Abstract

The tethered-dimer protease of human immunodeficiency virus 1 (HIV-1) [Cheng Y.-S. E., Yin, F.H., Foundling, S., Blomstrom, D. & Kettner, C. A. (1990) Proc. Natl Acad. Sci. USA 87, 9660-9664] and its mutants containing amino acid substitutions or deletions or both in only one flap region were expressed in Escherichia coli. These mutant enzymes showed various degrees of self-processing and significantly reduced catalytic activity toward oligopeptide substrates compared with the wild type. Kinetic parameters determined for one of the oligopeptide substrates showed a dramatic increase in K(m) and decrease in Kcat values. Unexpectedly, the substrate cleavage was more efficient in low salt concentration for a mutant containing a shortened hydrophilic flap.
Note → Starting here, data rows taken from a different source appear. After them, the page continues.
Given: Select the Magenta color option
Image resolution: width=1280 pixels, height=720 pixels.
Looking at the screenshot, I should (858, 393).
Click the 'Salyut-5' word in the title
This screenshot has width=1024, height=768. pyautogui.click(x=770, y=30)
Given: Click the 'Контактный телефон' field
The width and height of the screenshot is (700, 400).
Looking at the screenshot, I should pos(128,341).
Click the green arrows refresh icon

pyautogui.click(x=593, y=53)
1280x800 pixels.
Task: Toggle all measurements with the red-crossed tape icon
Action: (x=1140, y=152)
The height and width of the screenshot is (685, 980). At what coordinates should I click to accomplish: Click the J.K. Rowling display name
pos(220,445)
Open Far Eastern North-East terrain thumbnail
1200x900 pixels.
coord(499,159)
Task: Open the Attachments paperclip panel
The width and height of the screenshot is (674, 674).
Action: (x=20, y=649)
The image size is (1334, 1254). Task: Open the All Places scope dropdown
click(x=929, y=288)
Assays with oligopeptides representing naturally occurring cleavage sites or oligopeptides containing single amino acid substitutions at the P2 and P2' substrate positions showed only moderate changes in the substrate specificity of the mutant proteases. Predicted structures for the mutants were constructed by molecular modeling and used to interpret the results of kinetic measurements. In general, the data suggest that the mutated part of the flaps does not have a major role in determining substrate specificity; rather, it provides the hydrophobic environment and hydrogen-bond interactions with the conserved water that are necessary for efficient substrate binding and catalysis.